Nach den gut 90 Minuten bilanzierte Fischer: „Das war ein glücklicher Sieg in der Summe. Die erste Halbzeit war schwach und enttäuschend, wir hatten keine Schärfe, keine Bereitschaft, keine Rhythmuswechsel, waren nicht konsequent genug in den Zweikämpfen.“
Union Berlin muss dem Videoassistenten danken
Nicht nur einmal hatte der Coach in den vergangenen Wochen angemahnt, dass seine Mannschaft bei Flanken präziser werden müsse. Auch gegen die Stuttgarter flogen wieder zahlreiche Bälle in den gegnerischen Strafraum, von rechts durch Kapitän Christopher Trimmel, von links durch Jerome Roussillon. Oder auch durch Freistöße von beiden. Doch weder Kevin Behrens (31.) noch Janik Haberer (37.) wussten die Vorlagen zu nutzen.
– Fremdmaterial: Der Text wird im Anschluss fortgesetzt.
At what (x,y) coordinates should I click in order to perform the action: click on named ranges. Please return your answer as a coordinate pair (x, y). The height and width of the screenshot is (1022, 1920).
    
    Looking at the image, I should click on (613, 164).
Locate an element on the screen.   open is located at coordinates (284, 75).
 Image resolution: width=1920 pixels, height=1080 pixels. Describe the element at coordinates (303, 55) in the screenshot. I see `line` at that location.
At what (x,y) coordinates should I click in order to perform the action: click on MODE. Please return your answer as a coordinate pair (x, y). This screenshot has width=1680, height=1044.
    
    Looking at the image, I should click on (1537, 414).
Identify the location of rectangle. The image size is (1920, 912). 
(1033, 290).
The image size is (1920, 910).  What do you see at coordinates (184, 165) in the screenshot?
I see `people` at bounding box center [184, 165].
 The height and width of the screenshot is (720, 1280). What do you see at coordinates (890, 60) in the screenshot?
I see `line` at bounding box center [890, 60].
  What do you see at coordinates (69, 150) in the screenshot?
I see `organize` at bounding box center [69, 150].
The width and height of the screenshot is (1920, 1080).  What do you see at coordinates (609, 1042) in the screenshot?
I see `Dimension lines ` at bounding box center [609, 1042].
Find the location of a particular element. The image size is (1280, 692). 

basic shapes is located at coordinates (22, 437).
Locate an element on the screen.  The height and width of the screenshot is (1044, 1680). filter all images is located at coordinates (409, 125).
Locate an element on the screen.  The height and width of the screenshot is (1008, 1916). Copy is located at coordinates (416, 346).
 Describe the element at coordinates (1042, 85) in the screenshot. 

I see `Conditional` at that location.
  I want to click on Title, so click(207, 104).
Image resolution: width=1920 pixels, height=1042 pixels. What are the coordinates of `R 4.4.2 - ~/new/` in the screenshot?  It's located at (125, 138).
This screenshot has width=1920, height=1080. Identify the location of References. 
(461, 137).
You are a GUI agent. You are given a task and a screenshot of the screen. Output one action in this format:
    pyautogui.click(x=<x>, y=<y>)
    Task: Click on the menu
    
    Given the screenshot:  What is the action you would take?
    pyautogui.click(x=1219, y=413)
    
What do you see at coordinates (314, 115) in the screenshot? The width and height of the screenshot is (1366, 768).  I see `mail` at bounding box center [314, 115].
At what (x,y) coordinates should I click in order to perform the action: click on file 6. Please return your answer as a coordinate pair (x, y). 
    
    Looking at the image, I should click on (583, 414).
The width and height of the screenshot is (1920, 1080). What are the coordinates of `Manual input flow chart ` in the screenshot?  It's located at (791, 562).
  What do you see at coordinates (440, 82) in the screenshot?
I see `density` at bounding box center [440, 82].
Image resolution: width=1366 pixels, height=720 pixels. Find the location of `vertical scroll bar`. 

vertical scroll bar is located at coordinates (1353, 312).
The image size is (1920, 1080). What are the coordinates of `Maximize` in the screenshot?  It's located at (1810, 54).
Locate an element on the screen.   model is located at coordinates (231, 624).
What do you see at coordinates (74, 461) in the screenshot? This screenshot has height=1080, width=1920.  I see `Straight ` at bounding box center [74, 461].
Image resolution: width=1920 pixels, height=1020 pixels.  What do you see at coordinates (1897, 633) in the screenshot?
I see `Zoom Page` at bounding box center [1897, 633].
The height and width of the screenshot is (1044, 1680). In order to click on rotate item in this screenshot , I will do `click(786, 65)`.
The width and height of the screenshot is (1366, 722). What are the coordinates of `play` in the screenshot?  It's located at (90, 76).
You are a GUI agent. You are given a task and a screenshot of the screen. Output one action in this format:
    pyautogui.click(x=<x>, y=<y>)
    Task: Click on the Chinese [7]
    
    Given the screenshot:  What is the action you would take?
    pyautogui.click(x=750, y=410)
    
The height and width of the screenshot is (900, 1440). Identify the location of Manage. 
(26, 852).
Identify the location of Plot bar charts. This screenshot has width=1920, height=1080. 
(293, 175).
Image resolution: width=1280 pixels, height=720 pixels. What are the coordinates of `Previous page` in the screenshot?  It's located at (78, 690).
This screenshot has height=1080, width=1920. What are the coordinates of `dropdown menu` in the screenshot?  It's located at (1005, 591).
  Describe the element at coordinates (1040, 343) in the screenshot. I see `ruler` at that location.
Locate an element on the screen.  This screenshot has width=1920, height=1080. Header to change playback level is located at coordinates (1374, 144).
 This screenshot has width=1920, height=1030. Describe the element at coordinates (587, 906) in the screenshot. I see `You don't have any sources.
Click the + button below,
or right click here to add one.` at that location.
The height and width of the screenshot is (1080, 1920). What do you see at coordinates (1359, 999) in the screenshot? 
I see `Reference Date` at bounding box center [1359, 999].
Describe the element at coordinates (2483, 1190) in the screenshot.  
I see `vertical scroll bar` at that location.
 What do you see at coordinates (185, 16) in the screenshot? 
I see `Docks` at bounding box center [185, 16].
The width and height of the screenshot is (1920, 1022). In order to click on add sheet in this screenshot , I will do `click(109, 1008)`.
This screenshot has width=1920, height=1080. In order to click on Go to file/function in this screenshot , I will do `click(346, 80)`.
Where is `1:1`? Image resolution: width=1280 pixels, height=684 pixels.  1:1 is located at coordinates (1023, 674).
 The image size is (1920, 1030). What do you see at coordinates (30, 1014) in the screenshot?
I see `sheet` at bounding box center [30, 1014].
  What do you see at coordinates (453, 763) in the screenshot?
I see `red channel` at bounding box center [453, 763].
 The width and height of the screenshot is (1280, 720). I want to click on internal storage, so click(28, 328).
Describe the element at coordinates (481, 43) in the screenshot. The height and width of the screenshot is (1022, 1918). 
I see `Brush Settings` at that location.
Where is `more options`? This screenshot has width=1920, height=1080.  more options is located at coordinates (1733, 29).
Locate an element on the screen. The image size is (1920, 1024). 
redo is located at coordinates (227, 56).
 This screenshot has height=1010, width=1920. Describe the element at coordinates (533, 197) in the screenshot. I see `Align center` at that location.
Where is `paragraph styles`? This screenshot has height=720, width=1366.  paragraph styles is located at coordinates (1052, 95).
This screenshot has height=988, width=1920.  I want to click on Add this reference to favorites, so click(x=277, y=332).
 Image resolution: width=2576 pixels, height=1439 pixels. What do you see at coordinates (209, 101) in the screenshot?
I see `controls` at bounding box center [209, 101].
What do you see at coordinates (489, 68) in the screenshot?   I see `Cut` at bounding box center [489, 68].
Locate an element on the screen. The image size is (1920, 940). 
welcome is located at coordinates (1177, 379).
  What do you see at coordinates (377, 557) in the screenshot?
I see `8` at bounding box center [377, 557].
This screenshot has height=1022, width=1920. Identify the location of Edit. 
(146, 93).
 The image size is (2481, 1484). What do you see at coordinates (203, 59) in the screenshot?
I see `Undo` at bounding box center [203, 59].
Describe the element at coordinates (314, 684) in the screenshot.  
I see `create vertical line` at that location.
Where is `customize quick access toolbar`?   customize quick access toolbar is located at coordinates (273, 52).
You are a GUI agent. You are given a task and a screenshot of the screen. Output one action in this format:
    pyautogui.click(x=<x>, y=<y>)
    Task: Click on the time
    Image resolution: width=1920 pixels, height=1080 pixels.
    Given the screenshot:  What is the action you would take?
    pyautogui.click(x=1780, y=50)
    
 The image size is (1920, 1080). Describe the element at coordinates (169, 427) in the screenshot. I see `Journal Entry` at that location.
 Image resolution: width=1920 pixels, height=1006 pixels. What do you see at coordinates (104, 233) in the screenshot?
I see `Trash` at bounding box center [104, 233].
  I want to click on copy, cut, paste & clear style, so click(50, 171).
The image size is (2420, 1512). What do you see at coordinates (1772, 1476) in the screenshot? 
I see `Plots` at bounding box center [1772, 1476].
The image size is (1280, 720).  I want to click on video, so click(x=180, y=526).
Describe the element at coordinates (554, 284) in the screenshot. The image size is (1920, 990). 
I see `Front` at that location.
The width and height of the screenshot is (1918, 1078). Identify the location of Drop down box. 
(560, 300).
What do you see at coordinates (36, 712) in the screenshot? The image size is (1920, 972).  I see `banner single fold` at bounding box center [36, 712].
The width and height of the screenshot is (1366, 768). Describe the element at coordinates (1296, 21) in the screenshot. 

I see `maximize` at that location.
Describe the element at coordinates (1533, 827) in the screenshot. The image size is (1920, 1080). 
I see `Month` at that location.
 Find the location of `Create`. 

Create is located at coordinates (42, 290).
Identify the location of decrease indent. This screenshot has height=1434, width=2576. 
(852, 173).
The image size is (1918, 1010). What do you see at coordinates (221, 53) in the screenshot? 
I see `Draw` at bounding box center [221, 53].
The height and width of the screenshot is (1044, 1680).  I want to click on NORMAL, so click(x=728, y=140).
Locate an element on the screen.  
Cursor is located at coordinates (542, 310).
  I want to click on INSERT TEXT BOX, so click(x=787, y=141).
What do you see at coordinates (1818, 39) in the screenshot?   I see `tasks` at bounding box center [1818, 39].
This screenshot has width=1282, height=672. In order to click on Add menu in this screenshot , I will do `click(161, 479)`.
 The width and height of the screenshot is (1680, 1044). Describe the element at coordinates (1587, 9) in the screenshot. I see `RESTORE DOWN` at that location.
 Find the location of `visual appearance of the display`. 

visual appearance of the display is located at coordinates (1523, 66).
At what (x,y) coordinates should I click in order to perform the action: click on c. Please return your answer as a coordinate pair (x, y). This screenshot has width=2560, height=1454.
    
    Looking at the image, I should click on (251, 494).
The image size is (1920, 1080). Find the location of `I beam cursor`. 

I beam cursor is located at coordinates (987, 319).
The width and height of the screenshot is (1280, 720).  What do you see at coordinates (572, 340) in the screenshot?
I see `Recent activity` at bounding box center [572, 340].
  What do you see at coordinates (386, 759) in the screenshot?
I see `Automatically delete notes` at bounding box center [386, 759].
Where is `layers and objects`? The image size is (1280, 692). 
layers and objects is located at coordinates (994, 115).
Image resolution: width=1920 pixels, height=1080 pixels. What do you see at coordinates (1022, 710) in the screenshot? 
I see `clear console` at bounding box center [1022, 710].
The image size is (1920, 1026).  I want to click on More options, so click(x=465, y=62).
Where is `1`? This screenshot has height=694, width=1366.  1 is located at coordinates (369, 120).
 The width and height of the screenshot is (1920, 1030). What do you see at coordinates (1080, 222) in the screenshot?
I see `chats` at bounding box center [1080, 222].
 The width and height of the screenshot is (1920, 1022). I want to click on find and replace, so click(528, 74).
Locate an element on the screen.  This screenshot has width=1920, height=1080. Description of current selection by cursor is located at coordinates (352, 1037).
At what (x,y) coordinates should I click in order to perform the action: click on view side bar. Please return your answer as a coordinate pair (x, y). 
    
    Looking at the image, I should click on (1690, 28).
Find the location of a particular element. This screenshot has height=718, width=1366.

Präzision bleibt die Baustelle, die es schnell zu schließen gilt, soll die Königsklasse erreicht werden.
Auf der anderen Seite musste Grill ran. Doch dem 24-Jährigen war die fehlende Spielpraxis anzumerken. Zuletzt hatte er Rönnow Mitte November beim 1:4 in Freiburg ersetzt. Hatte Grill zunächst gegen Dan-Axel Zagadou noch Glück, dass dessen Kopfball aus vier Metern über das Tor ging (29.), brauchte es fünf Minuten später schon den Videoassistenten, um den Rückstand zu verhindern.
Juan Perea hatte bei einer eher verunglückten Rettungsaktion Grills den Ball mit beiden Händen abgewehrt, ehe er ihn über die Torlinie schob (34.). Dennoch habe Grill durchgeatmet, dass es nicht 0:1 stand: „Eine Portion Glück gehört dazu. Ich habe direkt gesehen, dass der Ball an der Hand war, aber das Glück habe ich vielleicht auch gebraucht, um richtig ins Spiel zu kommen.“ Noch vor der Pause war er mit einer Parade gegen Tiago Tomas zu Stelle, nachdem er zuvor noch weggerutscht war (43.).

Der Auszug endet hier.